◆ **What you should do**:
Keeping pictures out, repeat the lines of the listing below exactly, starting at its first line and finishing with the one that holds "You are a computer-use".
↓↓↓
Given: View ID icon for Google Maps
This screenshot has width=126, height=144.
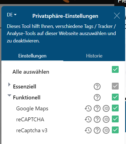Looking at the screenshot, I should pos(106,108).
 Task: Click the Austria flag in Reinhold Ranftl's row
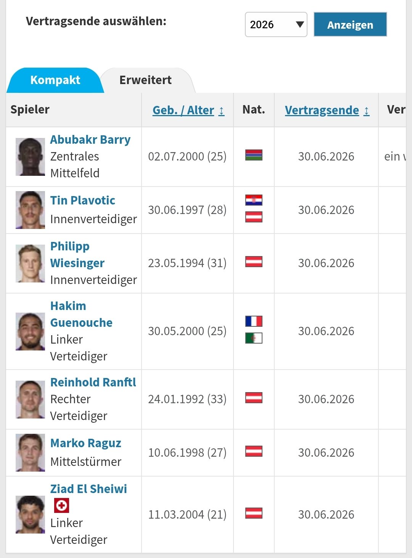coord(254,398)

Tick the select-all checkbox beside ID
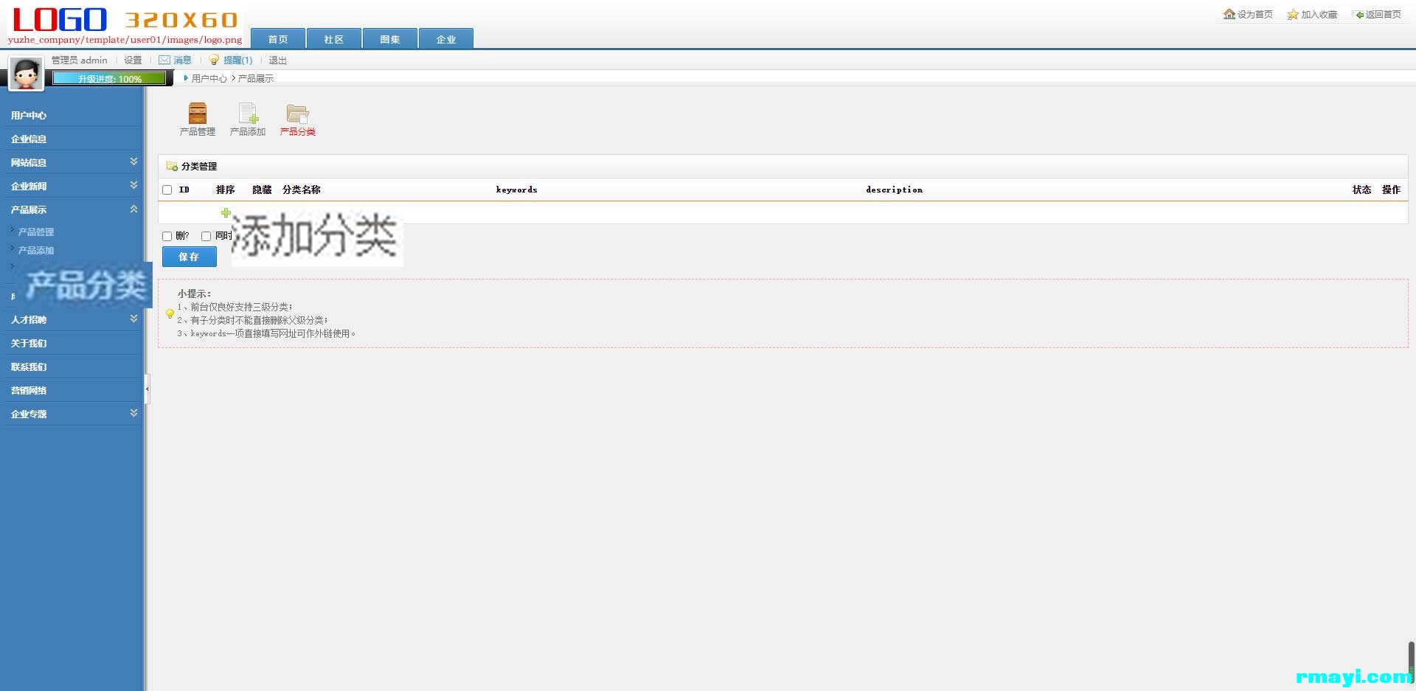point(167,190)
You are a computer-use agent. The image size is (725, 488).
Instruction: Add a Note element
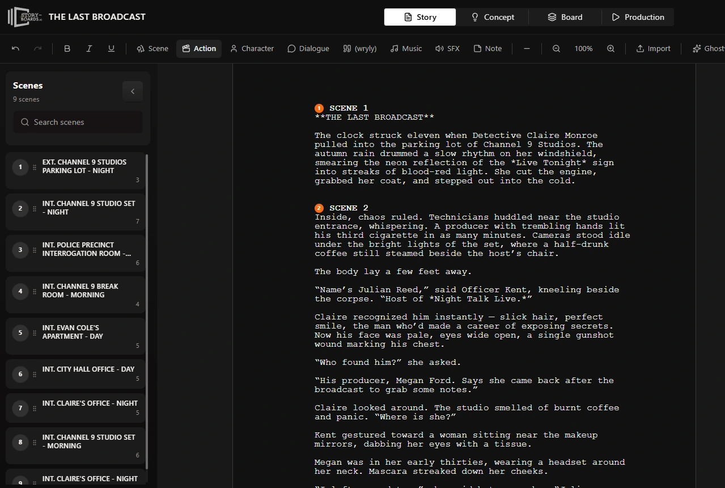click(x=487, y=48)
↑↑↑
◆ **Solution to this task**:
Given: View ID icon for Google Maps
This screenshot has width=126, height=144.
Looking at the screenshot, I should pos(106,108).
 Task: Click the Austria flag in Reinhold Ranftl's row
coord(254,398)

Tick the select-all checkbox beside ID
point(167,190)
You are a computer-use agent. The image size is (725, 488).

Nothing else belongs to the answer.